Searching on Google for things like reviews of mp3 players has become a nightmare these days. Any useful sites are drowned out in a noise of pricerunner/dealtime/kelkoo/shopping.yahoo/etc and other sites that are simply affiliate sites for Amazon etc.
...and a *HUGE* hard drive.
Download the internet with httrack and search it with grep.
An OSS search engine that actually indexes the entire web and is used by many people is at least a couple of orders of magnitude harder than the Mozilla project.
Writing the search code itself is not too hard (you still need a PhD in data structures and algorithms, but those can be found), the real hard part is the amount of bandwidth and CPU power that is required.
You need a name that is as easy to pronounce as google. As friendly sounding would be good as well.
You're "competing" on a number of different areas with google, including the name ofcourse.
The first thing that came to my mind when I read the name was: "Typical for geeks who are good at the technical side of things, but are bad at marketing and the human interface/psychology side".
- -- Truth addict for life.
Right now, there might be 50 million pages indexed, but right now it looks like I've got to go through 1 million of those to get to what I searched for.
My two tests were 1: "Hattrick" which is an online soccer management game, and is great. Google it and up it comes with some handy links to some sites about it. Using this engine, I got a bunch of crap. It may have been pages that linked to hattrick, but I didn't check.

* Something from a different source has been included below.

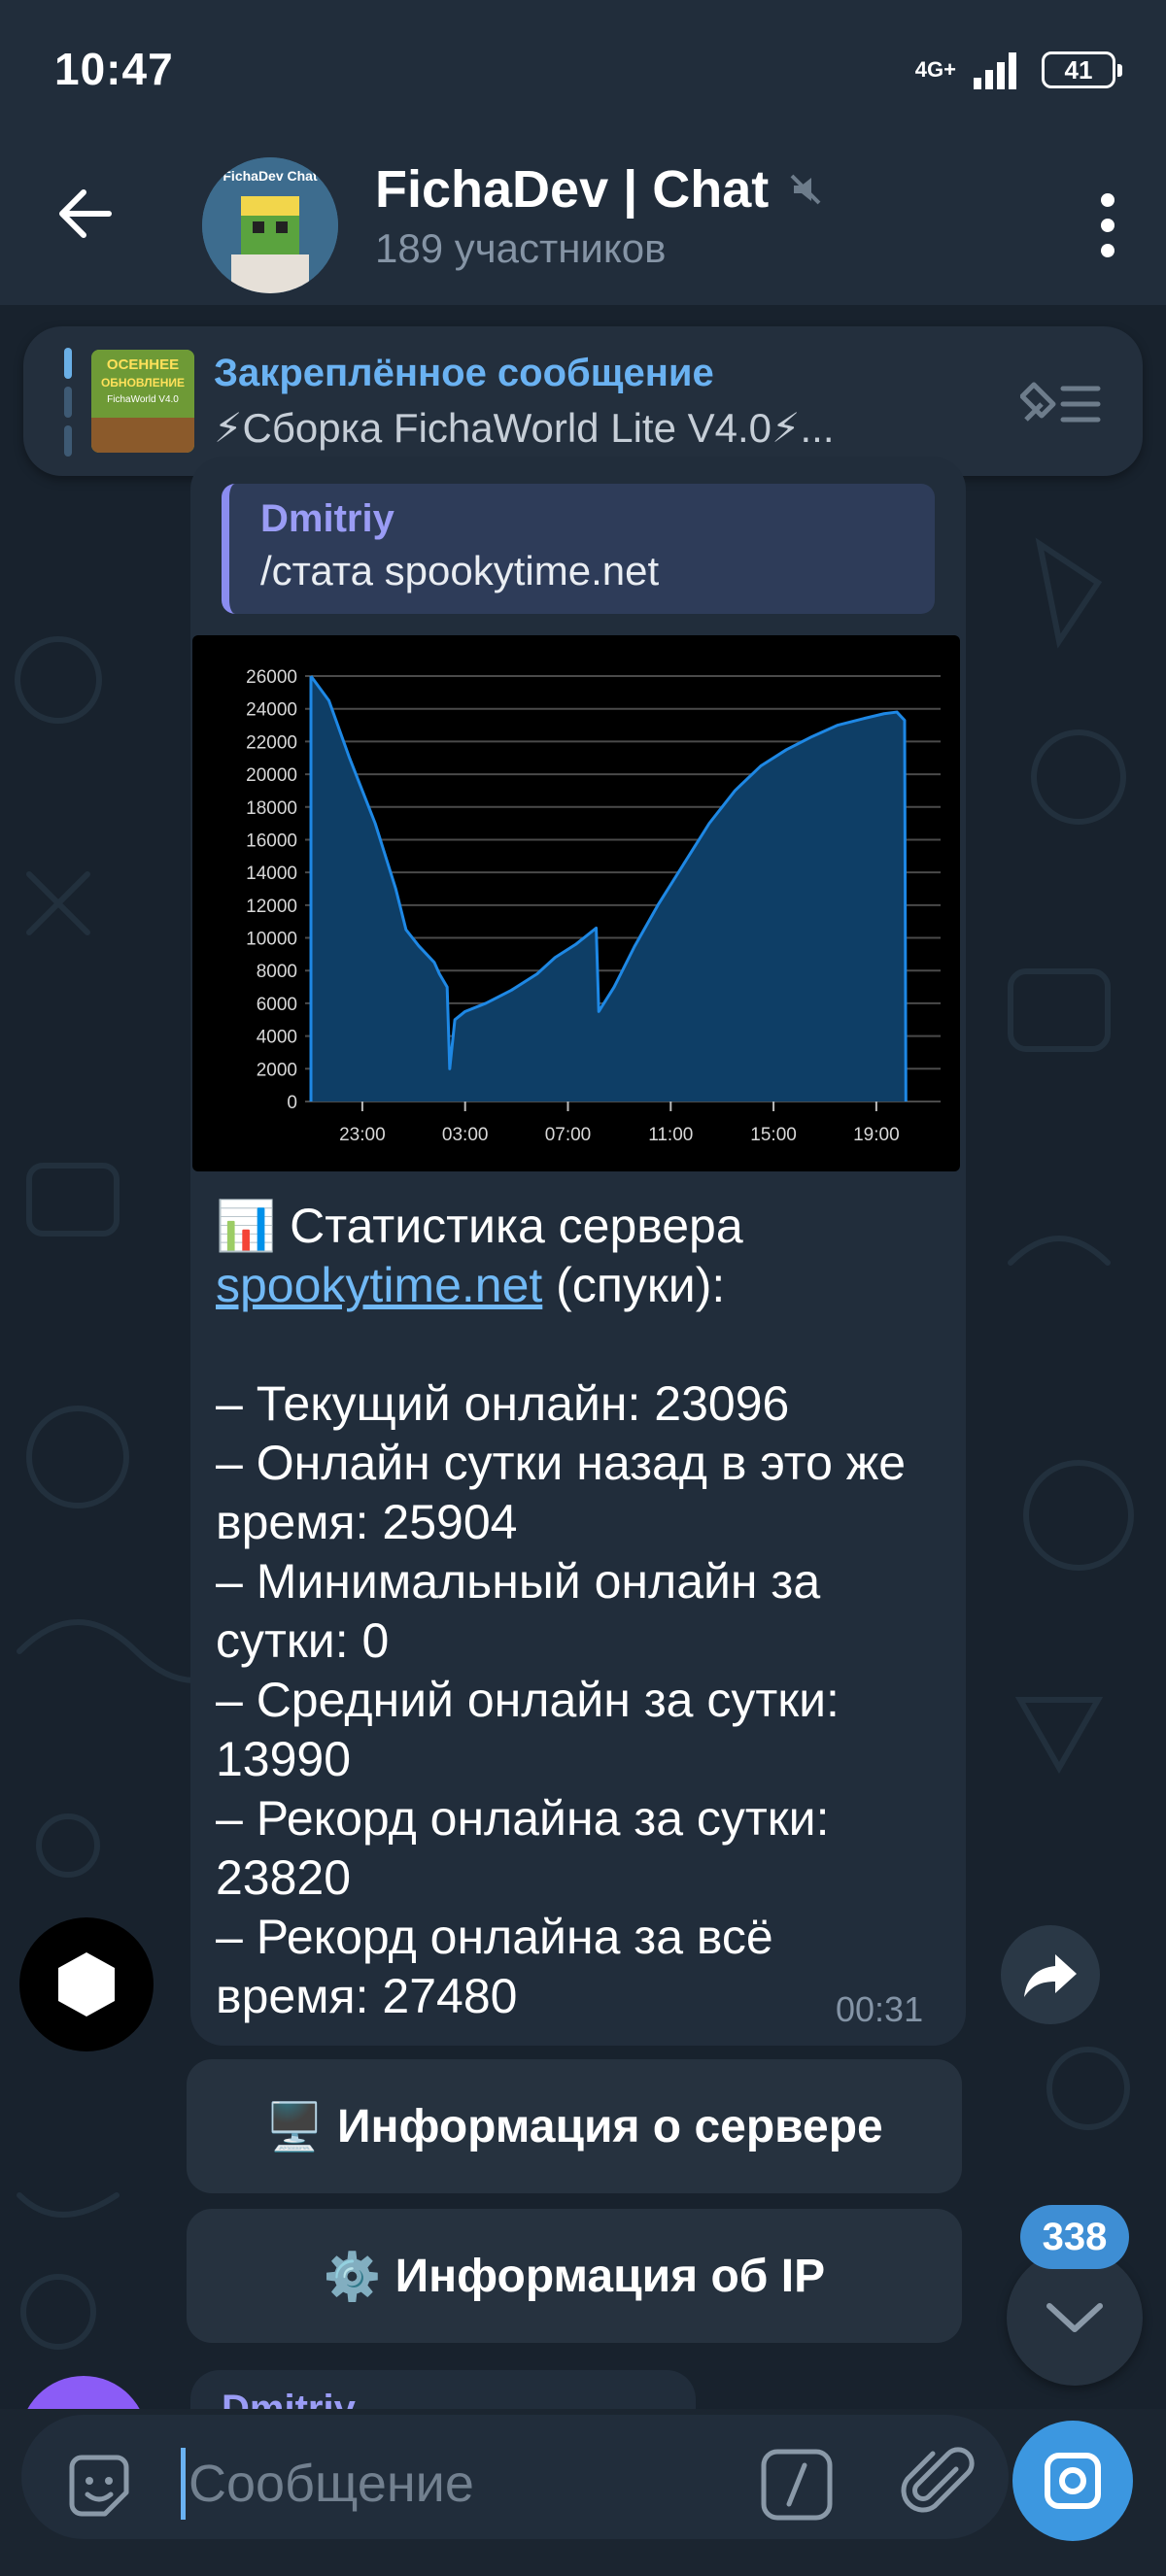  I want to click on avatar-image: FichaDev Chat, so click(270, 225).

2: "Buyer Agent Boulder Colorado" - Exclusive buyer agents are the preferred way of buying real estate. I know some in Boulder and wanted to see how they'd do. While the site I was rooting for didn't show up on the front page of either engine, a major EBA office did pop up as the #1 result on Google, no such luck on this other one.
Hell, with their bias towards open source, I would have expected decent results for a search on Linux, but no luck. This is a nice idea and all, but the interesting part of the search engine is the ranking algorithms. That's what they pay the PHDs to come up with in the proprietary world. That money seems to be well spent. Looks like you need to reach out to academia and beg for some algorithms.
Try this:
MP3 player review -buy -dealtime -pricegrabber -kelkoo -shopping.com -amazon.com -nextag.com -bizrate.com -moreover.com -celeb -porn -free -coupon -pimprig.com
I have it set to a hotkey for all the -'s and boom relatively valid search results.
A gift from a marketroid to you techies.
cat database | grep query
Completely Open Source!
how long until
Back to the drawing board.
when you search for google, the first page does not even link to www.google.com. I cannot see how a search engine that does not even mention the obvious results would do well.
Pretty cool, but much of it is redundant since you lose all but the first ten search terms.